No, you didn't accurately depict the question. AT the 0:09 point you said, "If one of these two dice happens to show a two then our challenge is on." You never address what happens if BOTH dice are a two.



Replying to Wiz, not Alan, so please don't suspend me Face :o)

Let's explore some other ways that the depiction was wrong.

1. There was no friend/partner peeking at the dice.
2. Alan was never invited to peek at the dice, but he did.
3. Alan was never invited to touch or f*** with the dice in any way.
4. Alan was never asked to say anything about probability of 'the other die', 'the second die', 'the remaining die' or any 'just one single die' anywhere in the universe.
5. Alan does not anywhere attempt to answer the ACTUAL question and give us 'What is the probability that both dice are showing a 2?"
6. Looking at one throw of the dice means nothing.

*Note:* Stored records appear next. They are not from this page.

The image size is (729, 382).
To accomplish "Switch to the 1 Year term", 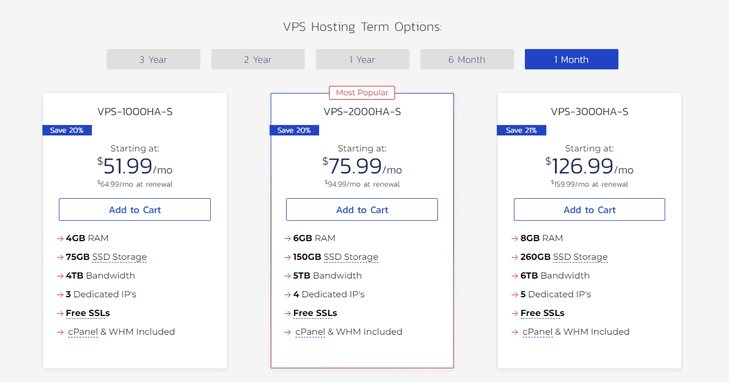I will [363, 59].
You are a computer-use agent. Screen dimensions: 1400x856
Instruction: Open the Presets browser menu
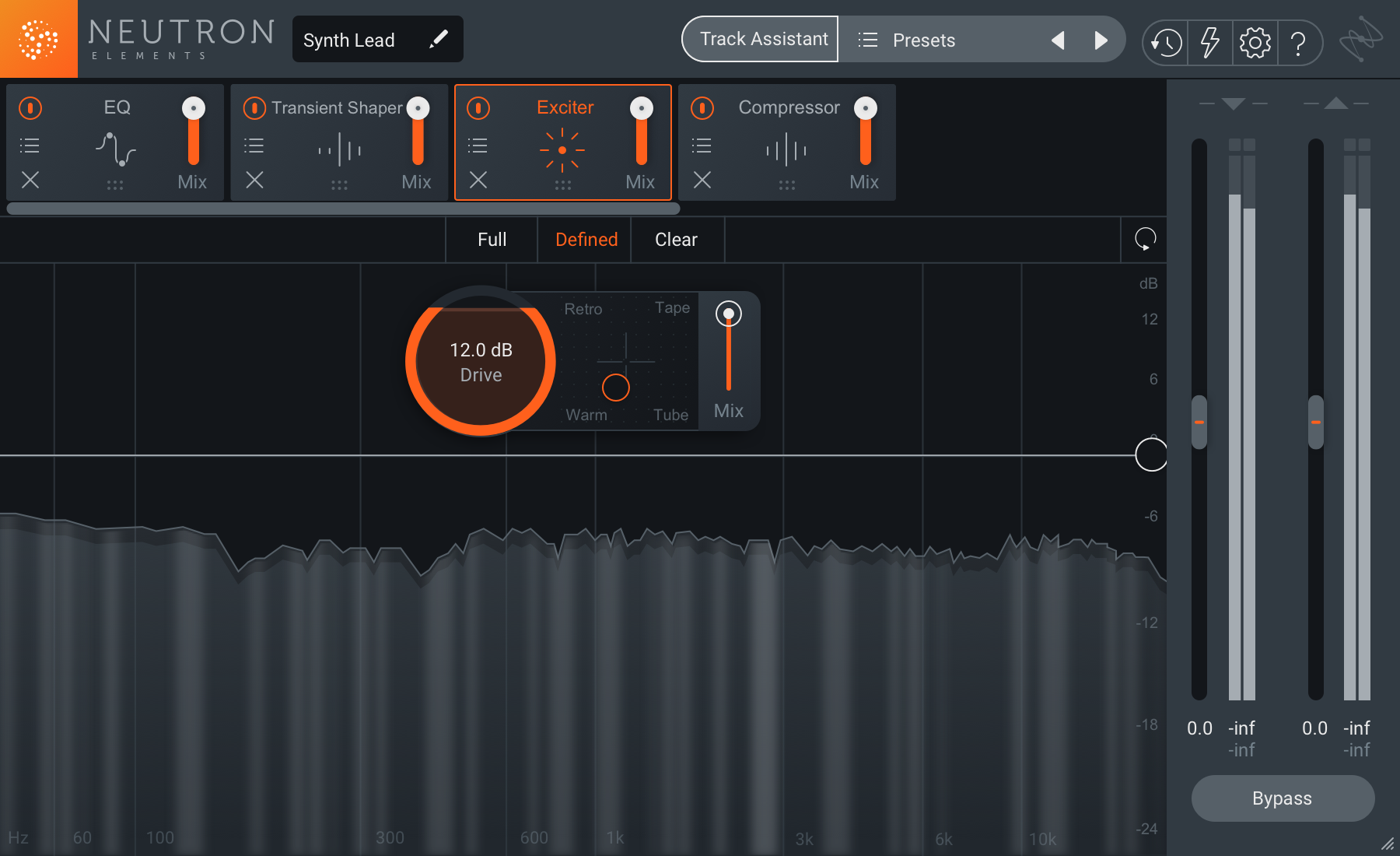(907, 40)
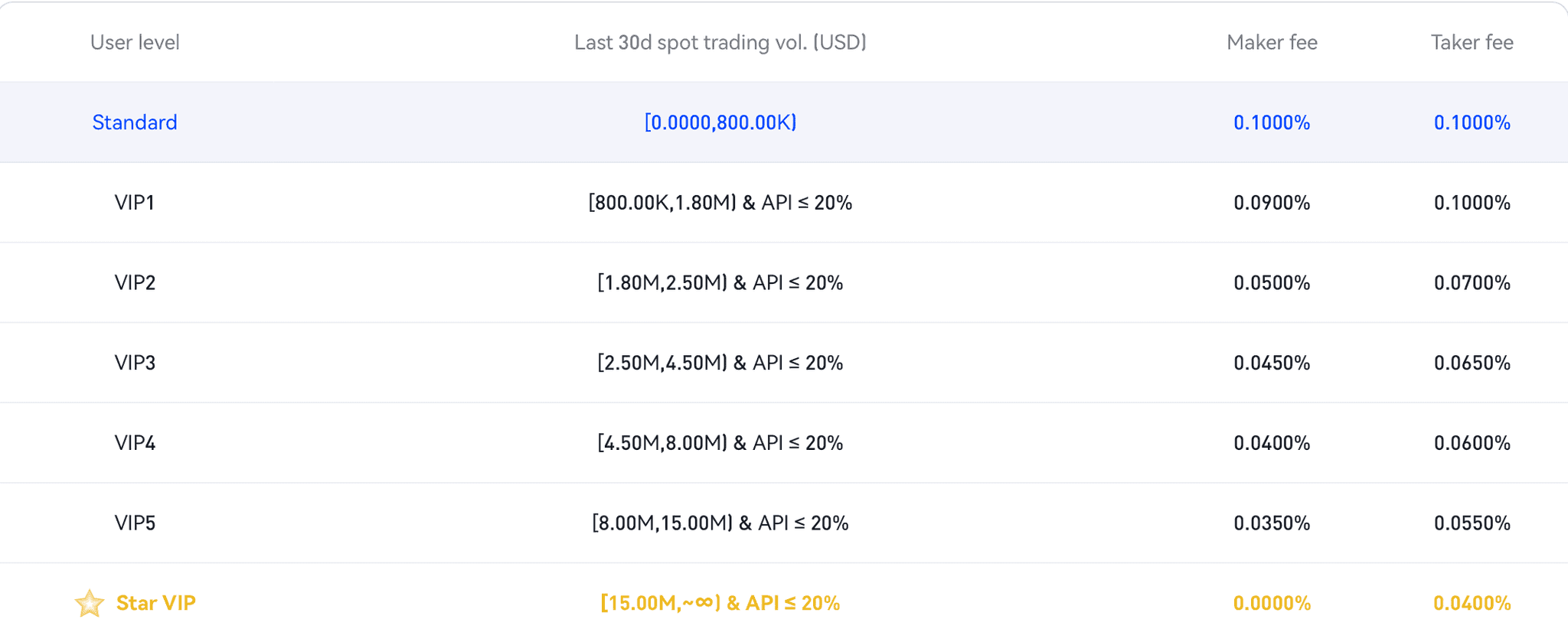
Task: Click the Star VIP level label
Action: tap(156, 603)
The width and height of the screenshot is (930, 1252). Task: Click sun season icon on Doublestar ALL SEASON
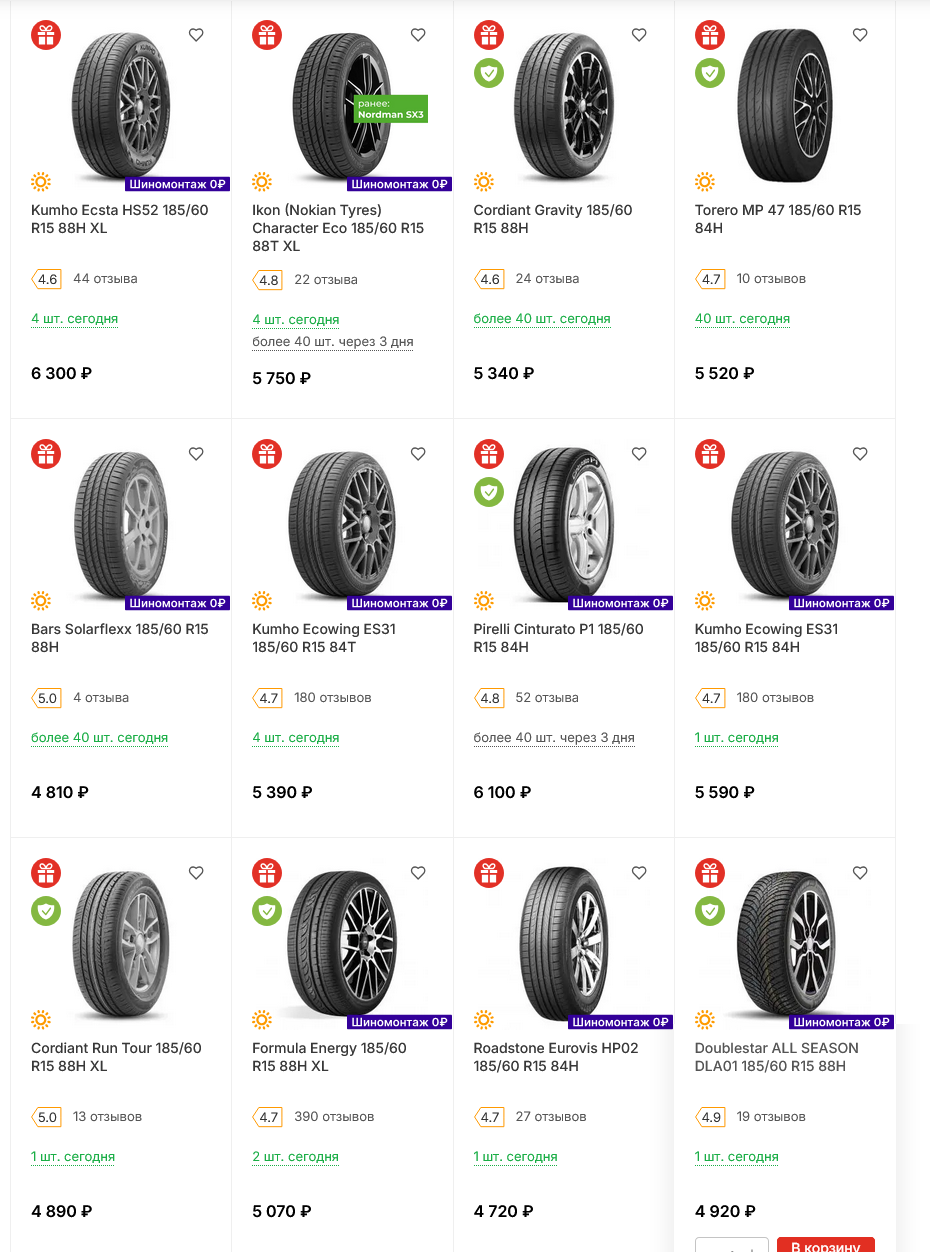(705, 1020)
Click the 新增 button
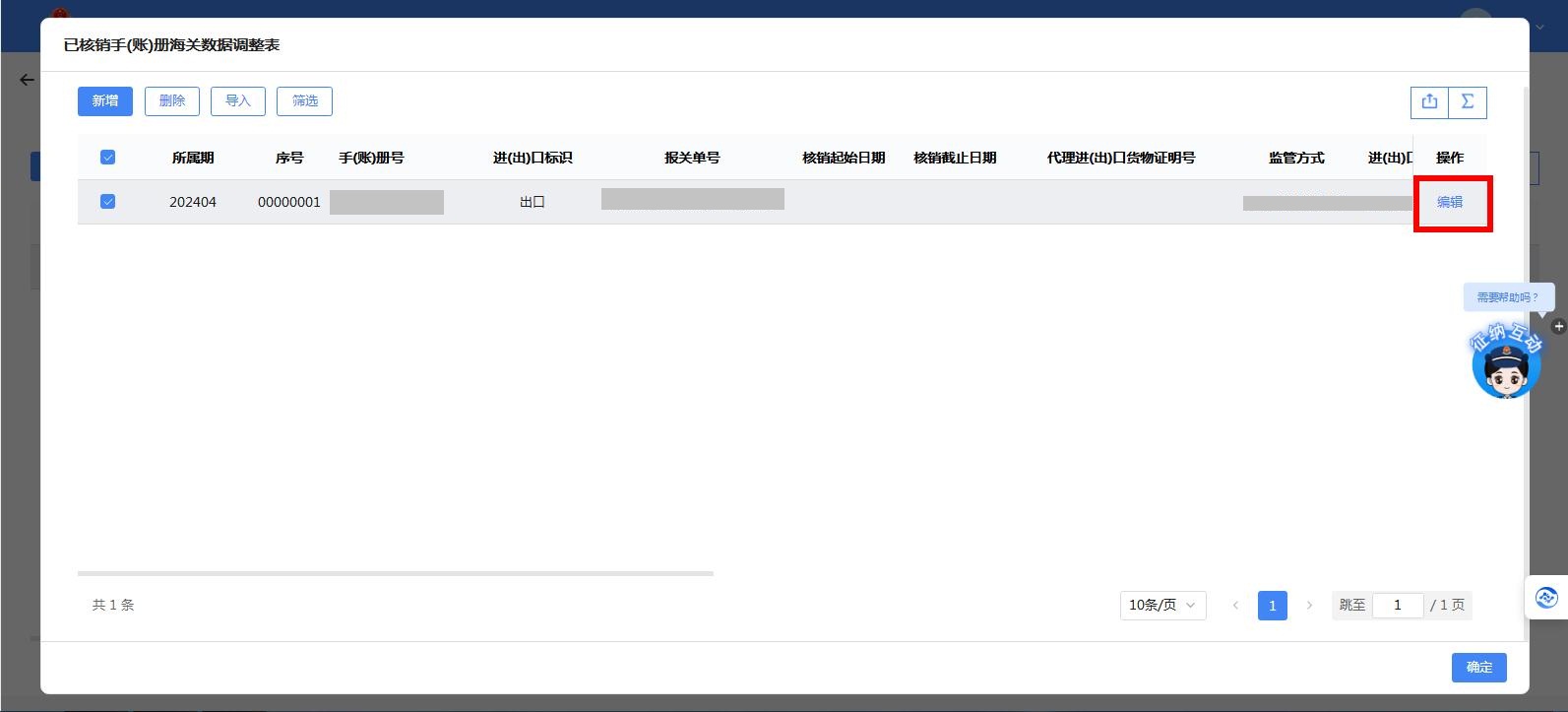1568x712 pixels. (x=105, y=101)
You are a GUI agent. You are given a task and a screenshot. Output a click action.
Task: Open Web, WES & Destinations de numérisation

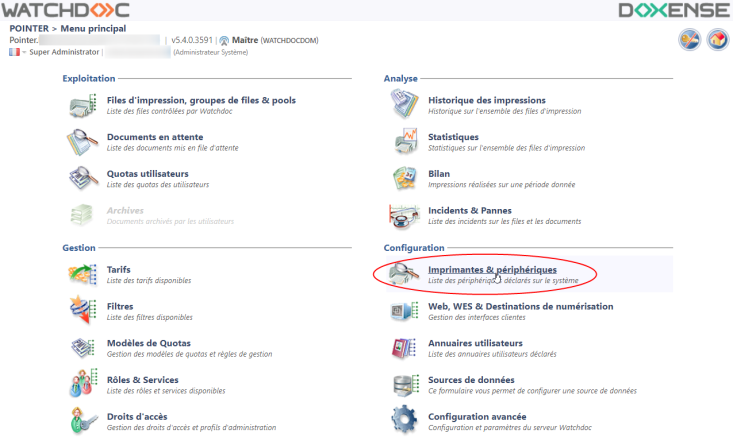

Alan could only faithfully depict the original question if :-
1. He rolled the dice a very very large number of times and actually measured the probability 'Of a pair of twos' by observation. Rough and ready couple of hundred times would soon show that it's closer to 1/11 than 1/6.
2. He rolled the dice a number of times which represented all possible and equally likely outcomes and then actually measured the probability 'Of a pair of twos'

I would be interested in what answers Alan would expect to come up with from each of those experiments.

It would seem that because Alan wants to answer his own different question, and maybe because he cannot rustle up a friend or partner, he thinks that he can bypass the whole proof concept by just saying, here's a 6 sided die.

Maybe time for a REALLY REALLY easy question, just to test Alan's grasp of the English Language and of the meaning of probability.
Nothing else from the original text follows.